BREAK OUT THE SECTIONS
A FAQs list could be 200 questions within common areas of questions (FAQs related to Printing, FAQs related to Installation, and FAQs related to common product usage). There could be 10 sections, with each having relevant FAQs. If you do have more than 30 FAQs, then you should consider breaking them up into categories. This will please the customers!
When you break out the FAQs into distinct sections, users will have an easier time finding what they need. This also helps so they don't overlook an answer.
The questions themselves should be easy to read and understand.
The answers should be complete so the user is not left with questions as to clarity. They should be easy to understand and follow if they contain any directions.

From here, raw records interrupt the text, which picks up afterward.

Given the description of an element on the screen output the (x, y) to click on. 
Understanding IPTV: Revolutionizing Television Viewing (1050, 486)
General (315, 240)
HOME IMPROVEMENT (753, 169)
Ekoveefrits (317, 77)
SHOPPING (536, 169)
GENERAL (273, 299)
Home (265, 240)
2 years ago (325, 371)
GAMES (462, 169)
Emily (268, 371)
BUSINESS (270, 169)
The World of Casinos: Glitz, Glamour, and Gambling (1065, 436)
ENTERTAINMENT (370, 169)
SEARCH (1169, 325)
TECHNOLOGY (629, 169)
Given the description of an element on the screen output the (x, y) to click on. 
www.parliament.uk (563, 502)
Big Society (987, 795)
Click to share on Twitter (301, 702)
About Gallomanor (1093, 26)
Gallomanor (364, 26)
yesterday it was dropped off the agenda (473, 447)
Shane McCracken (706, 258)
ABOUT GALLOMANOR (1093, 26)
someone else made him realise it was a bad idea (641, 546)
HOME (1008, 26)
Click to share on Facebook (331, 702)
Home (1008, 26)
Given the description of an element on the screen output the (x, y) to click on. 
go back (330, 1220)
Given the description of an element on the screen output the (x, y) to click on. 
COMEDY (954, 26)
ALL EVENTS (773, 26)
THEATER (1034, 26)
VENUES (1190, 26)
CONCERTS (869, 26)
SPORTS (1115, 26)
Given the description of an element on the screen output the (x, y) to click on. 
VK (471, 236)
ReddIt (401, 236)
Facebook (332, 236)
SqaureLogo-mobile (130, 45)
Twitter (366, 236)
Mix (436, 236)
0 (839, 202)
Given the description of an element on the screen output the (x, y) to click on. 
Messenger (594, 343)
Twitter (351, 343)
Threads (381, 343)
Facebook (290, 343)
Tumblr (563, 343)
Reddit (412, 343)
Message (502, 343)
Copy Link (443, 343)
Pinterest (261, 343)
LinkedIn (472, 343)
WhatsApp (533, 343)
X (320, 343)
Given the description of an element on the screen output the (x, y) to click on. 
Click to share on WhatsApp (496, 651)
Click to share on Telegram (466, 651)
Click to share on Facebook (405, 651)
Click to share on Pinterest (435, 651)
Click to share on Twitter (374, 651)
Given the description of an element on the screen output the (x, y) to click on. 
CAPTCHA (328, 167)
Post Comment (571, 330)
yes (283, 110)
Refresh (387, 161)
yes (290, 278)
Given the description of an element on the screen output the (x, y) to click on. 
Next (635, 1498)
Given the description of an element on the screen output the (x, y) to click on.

The initial building of a FAQ list comes from three main areas:
- A review of the product in a brainstorming session over the possible questions a person may have either of the product or over a specific issue.
- Give the product to a group of people to use. Ask them for a list of questions.
- Review similar products on the market and read through their FAQ. You can't directly steal their questions and answers but you can re-write them to fit your product.
Any form of a computer word processor will work great for building the FAQs list. It's best to give users a web link to a current FAQs list. However, if you do want to include a list in their product purchase, either give them a printed copy or create an electronic file for them to have.
The better the quality of a FAQs list, the less likely a user will have to use two-way support.
FAQs should also be updated on a regular basis based on changes in the product as well as two-way support services reporting any trend towards certain questions. This is very important! The more questions that the FAQs list covers, the less questions you'll have to answer in email, helpdesk ticket, via phone call, etc.
FAQs are the cheapest and easiest way to answer customer questions without ever having to spend the time ACTIVELY answering their questions. Customers who find their answers in the FAQs will be happy because they had their question answered with minimal time and energy invested into problem resolution.
Most product developers know about FAQs lists. This article isn't meant to show a FAQs a brand new cure-all. It's meant to outline the simple ways that a FAQs list can go from mediocre to great. Don't forget that even a FAQs list is a means of marketing a product. The better experience a user has - even in the area of customer support, the more likely she/he is to recommend your product.
Points of Interest
Burger King restaurant has a list of frequently annoying questions on their take-out bags.